Hypercoagulable state mutation analysis in white patients with early first-trimester recurrent pregnancy loss.

OBJECTIVE

Antiphospholipid antibodies (APA) and other coagulation abnormalities have been associated with an increased risk of venous, arterial, and placental thrombosis and recurrent pregnancy loss (RPL). Factor V Leiden (a point mutation [1691G-->A] in the factor V gene), the prothrombin 20210G-->A mutation, and homozygosity for a common polymorphism in the methylene tetrahydrofolate reductase (MTHFR) gene (677C-->T) have been associated with arterial and venous thrombosis and arterial occlusive disease. We explored an association between these markers of thrombophilic states and RPL.

DESIGN

Prospective case-control evaluation.

SETTING

University-associated private practice.

PATIENT(S): Fifty nonpregnant women with three or more pregnancy losses and 50 healthy, nonpregnant controls.

INTERVENTION(S): None.

MAIN OUTCOME MEASURE(S): Anticardiolipin and antiphosphatidylserine antibodies were detected in serum by ELISA. Polymerase chain reaction was performed to identify the factor V Leiden (1691G-->A) mutation, the thermobile MTHFR (677C-->T) mutation, and the prothrombin 20210G-->A mutation.
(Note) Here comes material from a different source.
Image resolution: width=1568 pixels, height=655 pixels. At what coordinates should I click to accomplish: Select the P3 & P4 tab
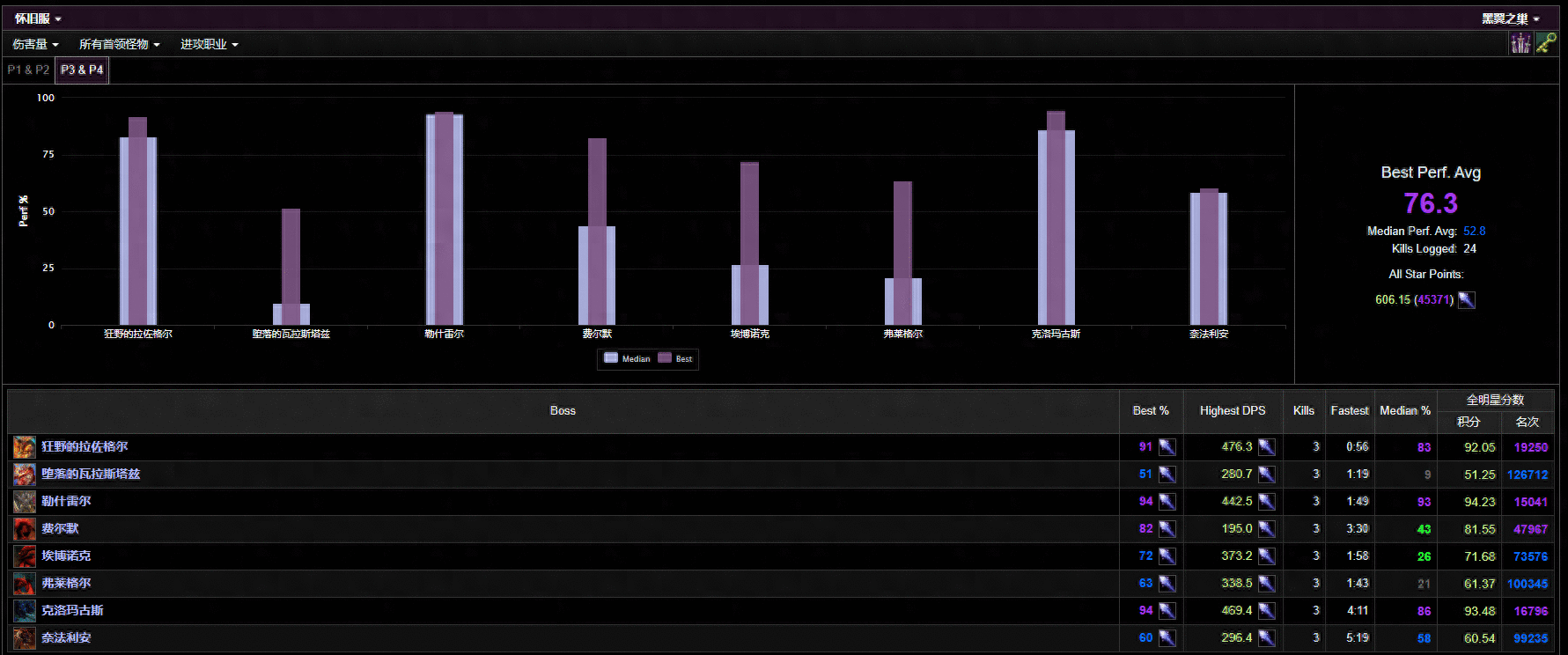coord(82,70)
RESULT(S): The following were identified by restriction fragment-linked polymorphism analyses: 1 (2%) factor V Leiden heterozygosity; 1 (2%) prothrombin 20210G-->A heterozygosity; and 4 (8%) thermolabile MTHFR homozygosity. None of these mutation frequencies in women with RPL were statistically significantly different from controls.

CONCLUSION(S): These data suggest that factor V Leiden, thermolabile MTHFR (677C-->T), and prothrombin 20210G-->A are not found at an increased frequency in women with a history of early RPL.